Rows on where targets appear
* * * * * * *
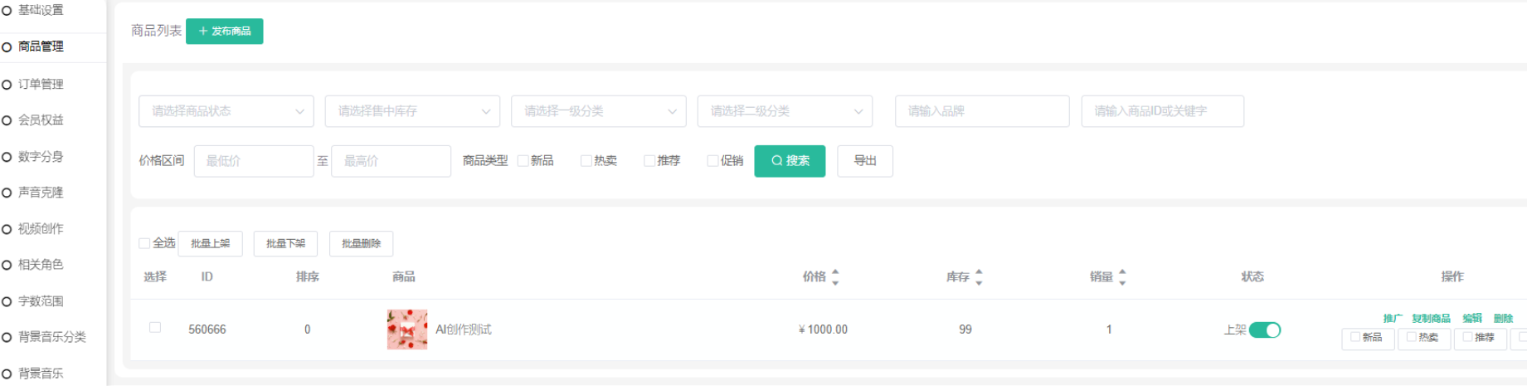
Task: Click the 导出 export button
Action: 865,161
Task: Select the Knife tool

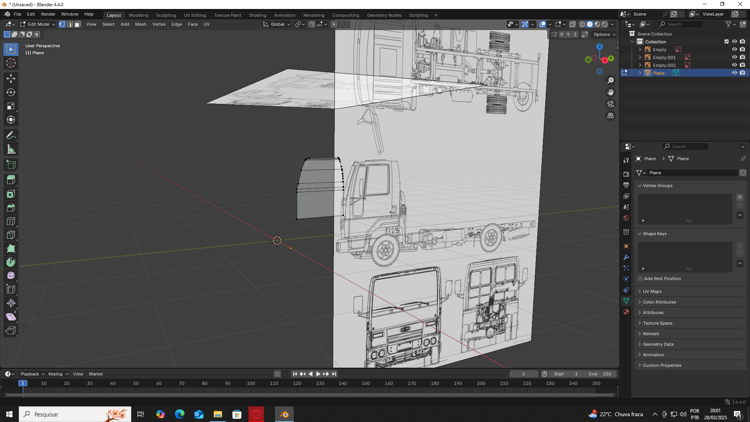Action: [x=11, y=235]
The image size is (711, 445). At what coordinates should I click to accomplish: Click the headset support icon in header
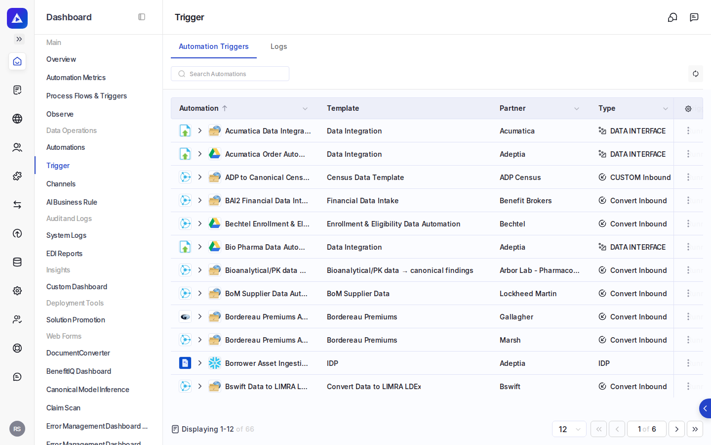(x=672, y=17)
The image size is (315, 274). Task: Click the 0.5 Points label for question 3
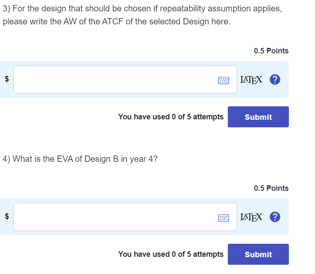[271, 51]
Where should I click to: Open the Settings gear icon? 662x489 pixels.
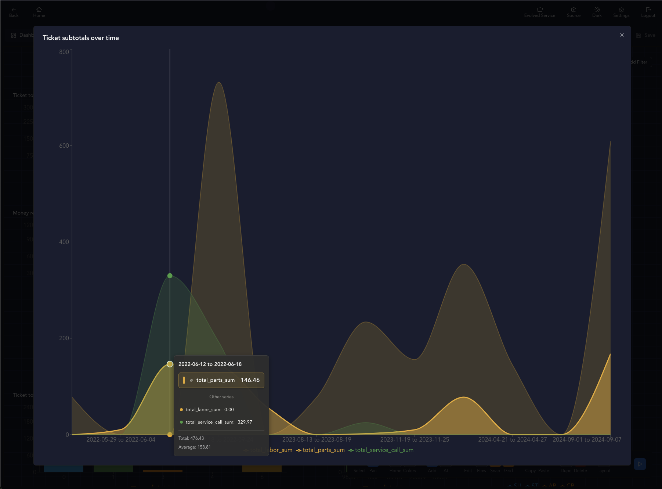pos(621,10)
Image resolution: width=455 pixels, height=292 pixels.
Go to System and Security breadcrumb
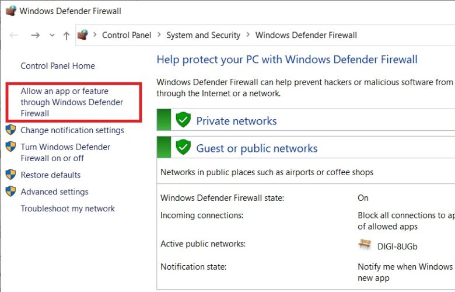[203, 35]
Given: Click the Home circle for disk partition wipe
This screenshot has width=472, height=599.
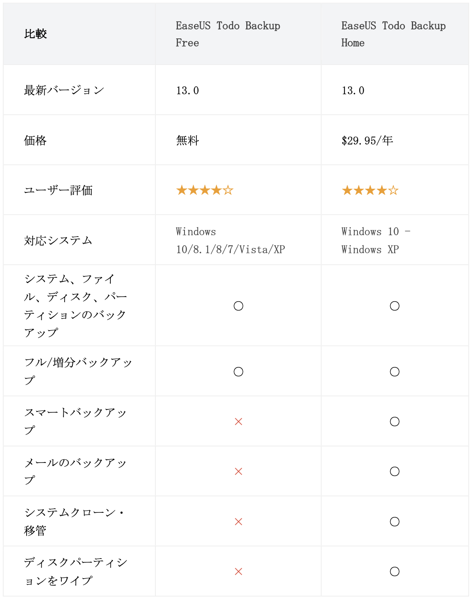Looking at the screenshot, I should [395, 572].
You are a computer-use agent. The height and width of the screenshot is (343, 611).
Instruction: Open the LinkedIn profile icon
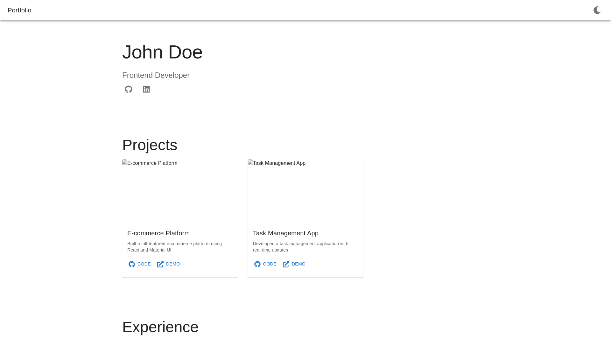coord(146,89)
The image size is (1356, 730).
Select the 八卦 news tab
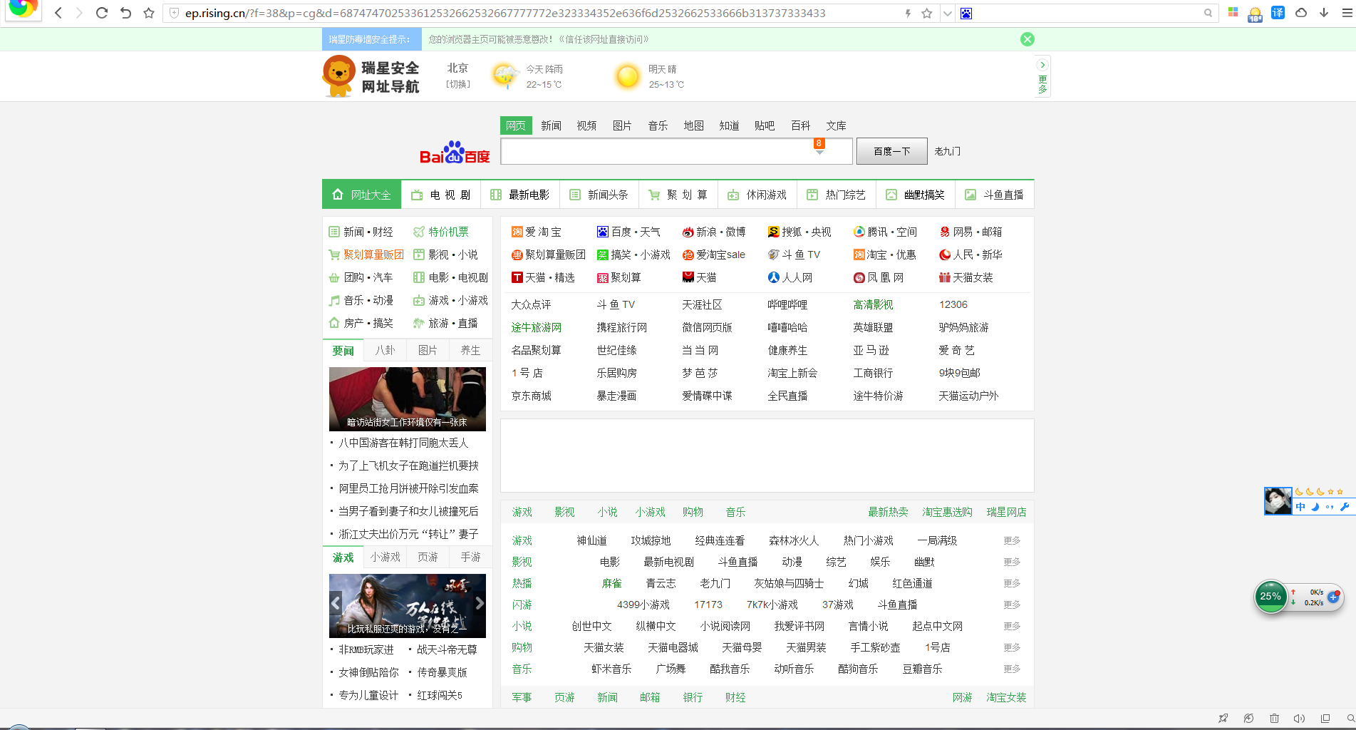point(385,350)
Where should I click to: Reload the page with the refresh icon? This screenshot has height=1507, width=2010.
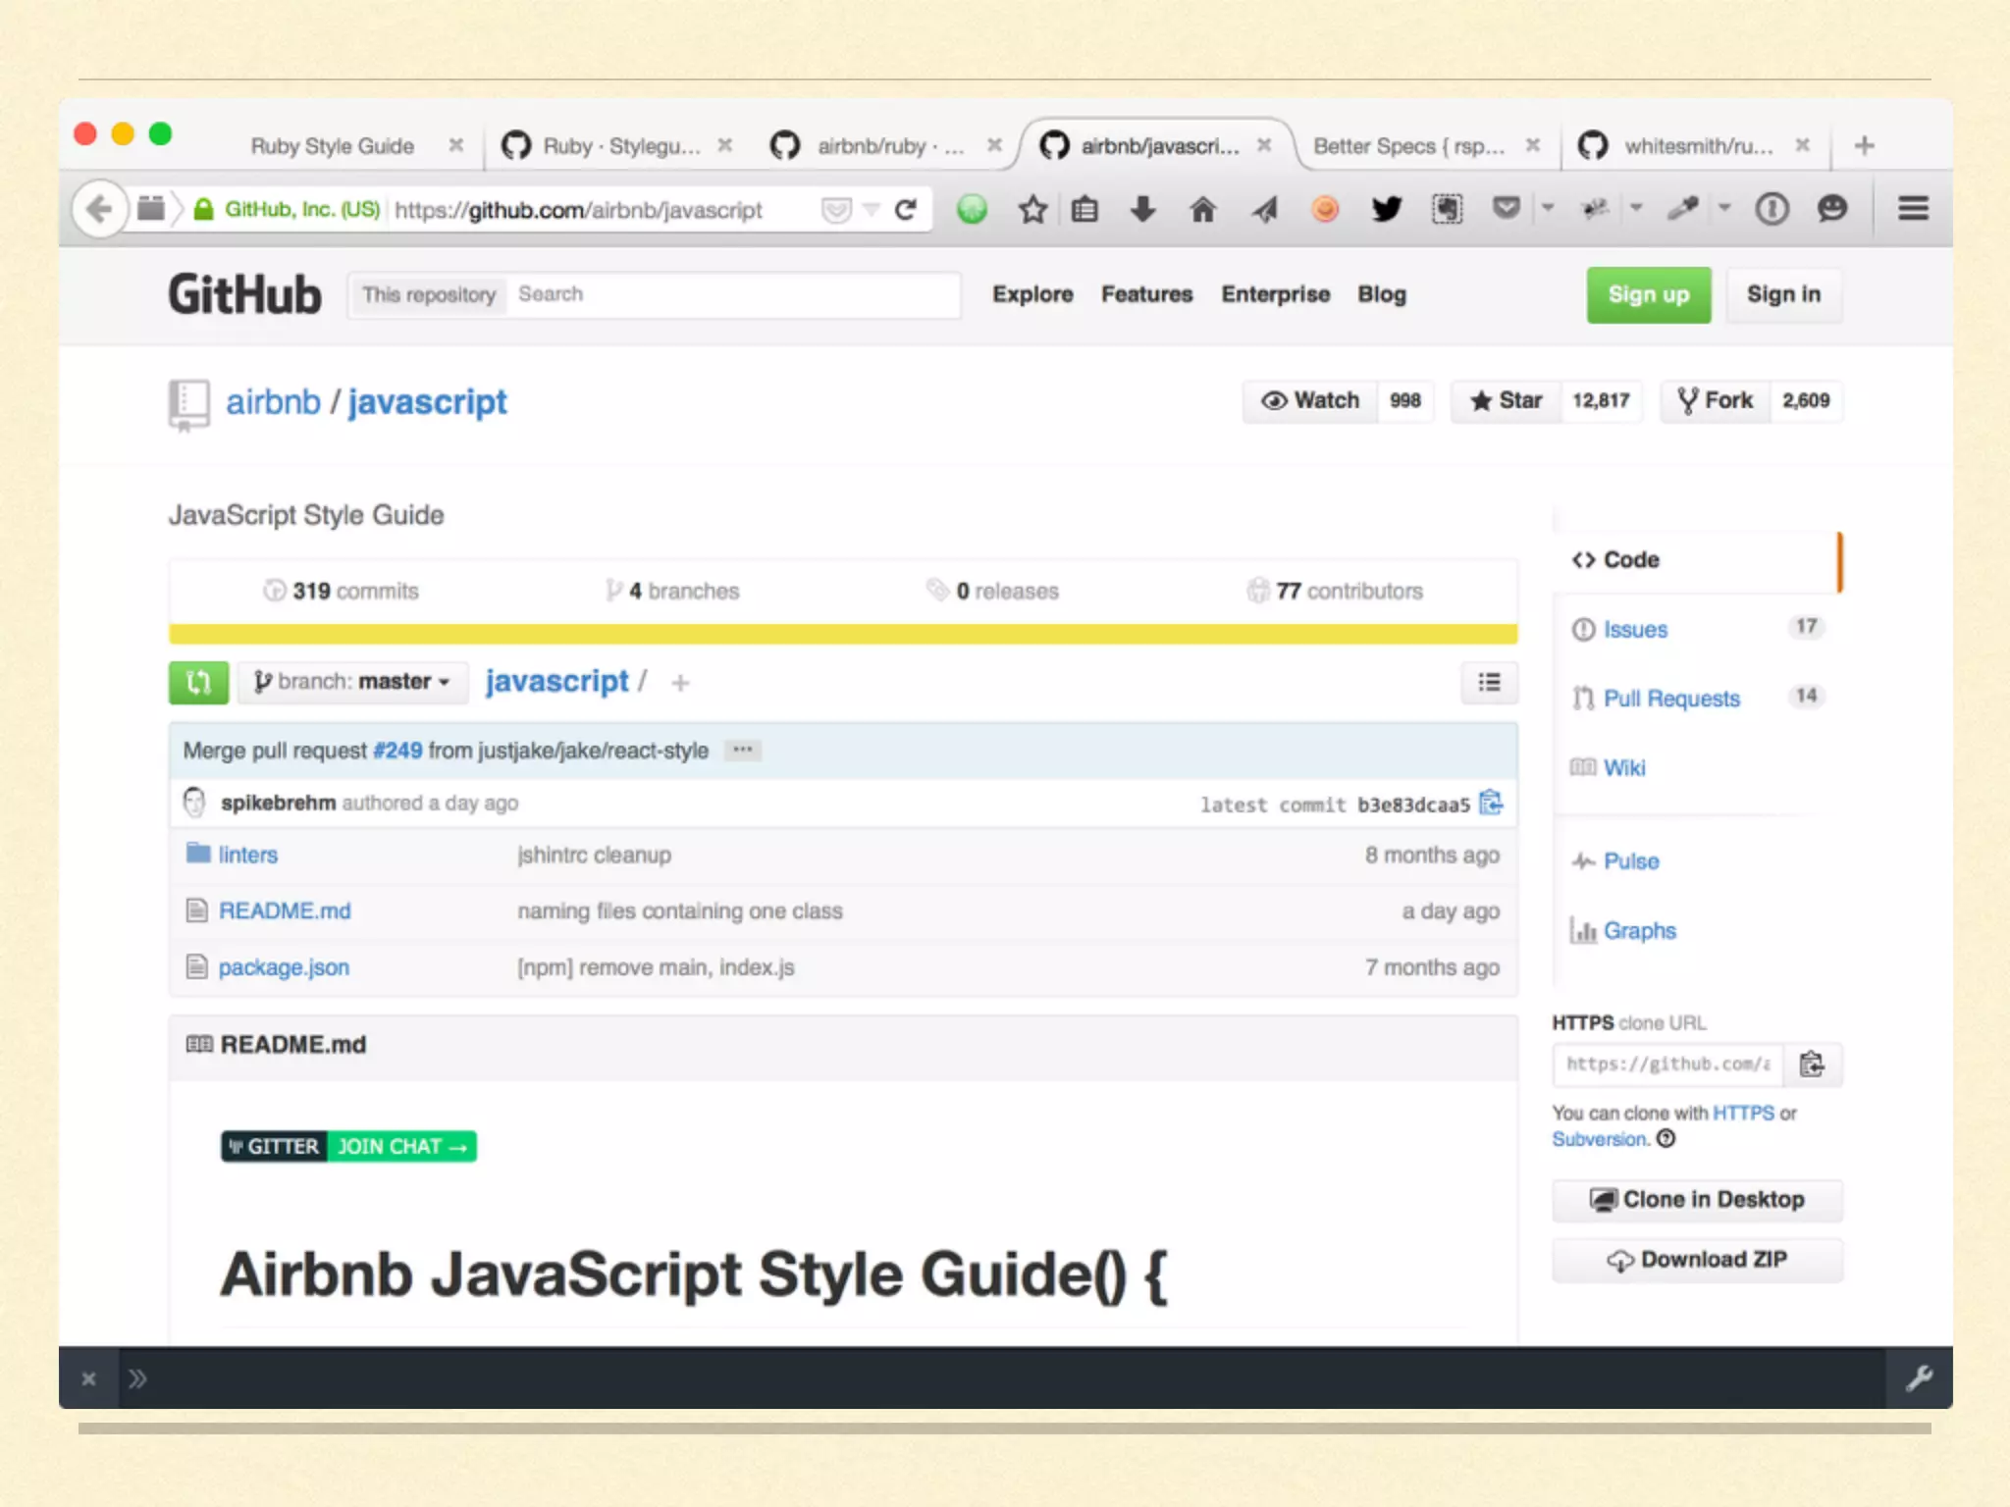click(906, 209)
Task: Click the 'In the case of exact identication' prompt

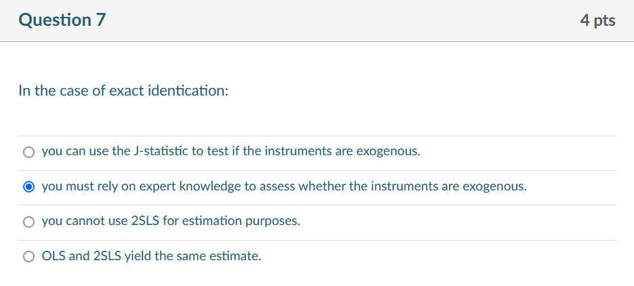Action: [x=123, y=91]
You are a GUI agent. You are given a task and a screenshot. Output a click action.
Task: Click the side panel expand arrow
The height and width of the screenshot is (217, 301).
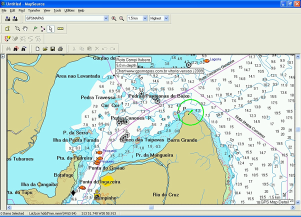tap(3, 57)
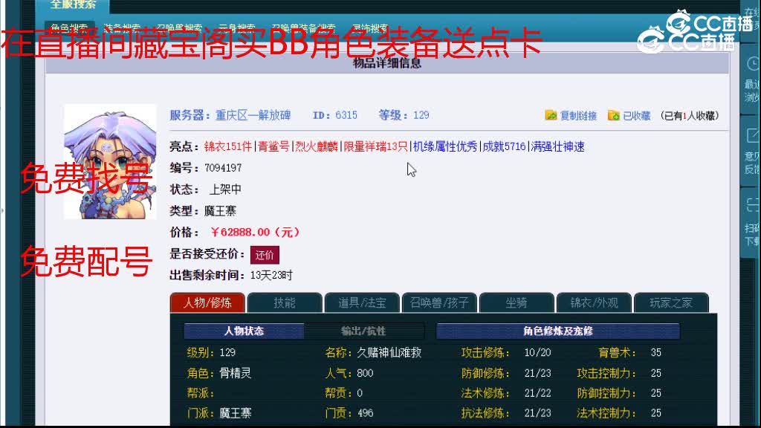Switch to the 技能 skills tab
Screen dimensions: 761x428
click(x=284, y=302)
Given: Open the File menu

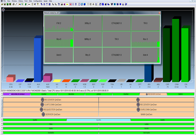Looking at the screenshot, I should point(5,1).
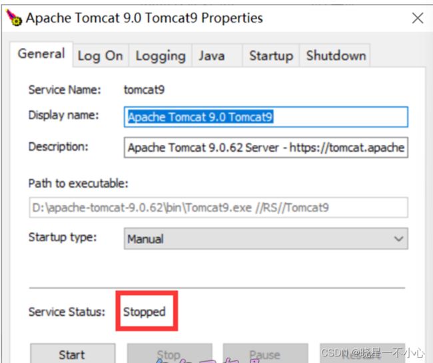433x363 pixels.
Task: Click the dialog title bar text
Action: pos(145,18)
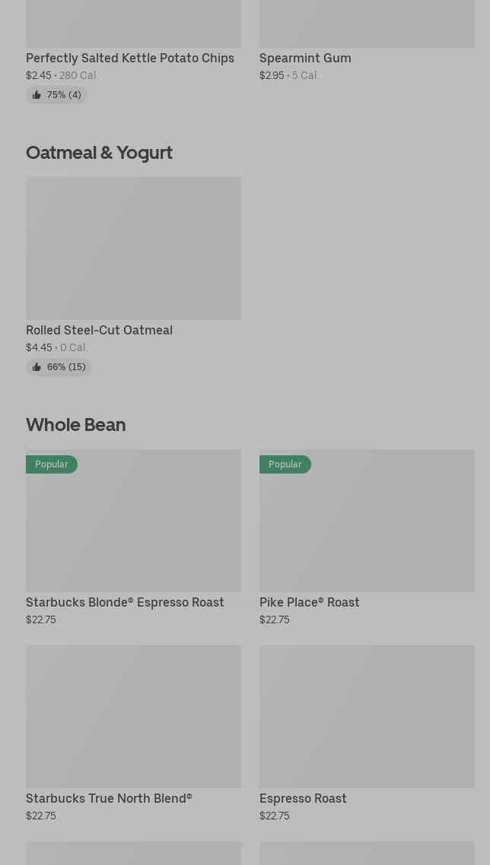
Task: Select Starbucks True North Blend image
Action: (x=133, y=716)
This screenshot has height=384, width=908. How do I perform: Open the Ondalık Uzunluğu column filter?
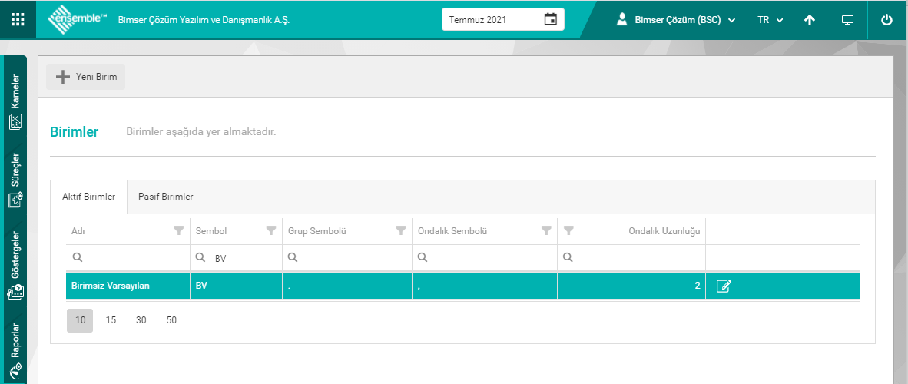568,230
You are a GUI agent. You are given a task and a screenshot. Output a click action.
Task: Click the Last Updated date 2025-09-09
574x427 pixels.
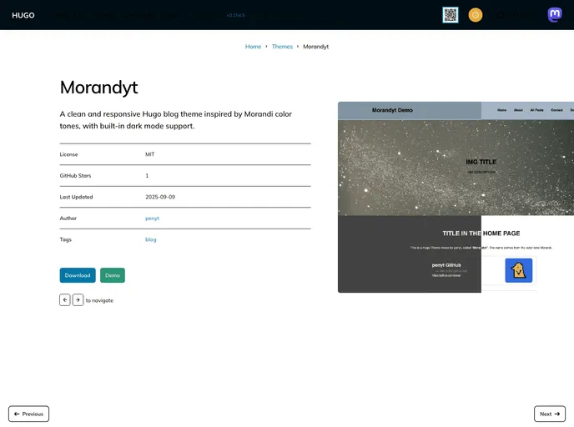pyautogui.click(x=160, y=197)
* * * * * * *
_WHAT THE EXERCISE ASKS_
Copy all of the records above word for word, leaving out the pictures.

_SOLUTION TO THE PROBLEM_
Task: Click the 导出 export button
Action: 865,161
Task: Select the Knife tool

Action: [x=11, y=235]
The image size is (711, 445). At what coordinates should I click to accomplish: Click the headset support icon in header
(x=672, y=17)
The image size is (315, 274). Task: Click the 0.5 Points label for question 3
[271, 51]
Where should I click to: Open the Settings gear icon? 662x489 pixels.
pos(621,10)
Image resolution: width=455 pixels, height=292 pixels.
Go to System and Security breadcrumb
[203, 35]
Given: Click the Home circle for disk partition wipe
This screenshot has width=472, height=599.
Looking at the screenshot, I should [395, 572].
You are a computer-use agent. The height and width of the screenshot is (343, 611).
Instruction: Open the LinkedIn profile icon
coord(146,89)
The image size is (1356, 730).
Select the 八卦 news tab
point(385,350)
Where should I click to: Reload the page with the refresh icon? This screenshot has height=1507, width=2010.
click(906, 209)
Task: Click the 'In the case of exact identication' prompt

Action: [x=123, y=91]
You are a GUI agent. You are given a task and a screenshot. Output a click action.
Task: Click the side panel expand arrow
The height and width of the screenshot is (217, 301).
tap(3, 57)
Switch to the 技能 skills tab
Screen dimensions: 761x428
click(x=284, y=302)
Given: Open the File menu

Looking at the screenshot, I should point(5,1).
433x363 pixels.
Task: Click the dialog title bar text
Action: pos(145,18)
Task: Select Starbucks True North Blend image
Action: (x=133, y=716)
This screenshot has height=384, width=908. How do I perform: Open the Ondalık Uzunluğu column filter?
568,230
You are a GUI agent. You are given a task and a screenshot. Output a click action.
Task: Click the Last Updated date 2025-09-09
574x427 pixels.
pyautogui.click(x=160, y=197)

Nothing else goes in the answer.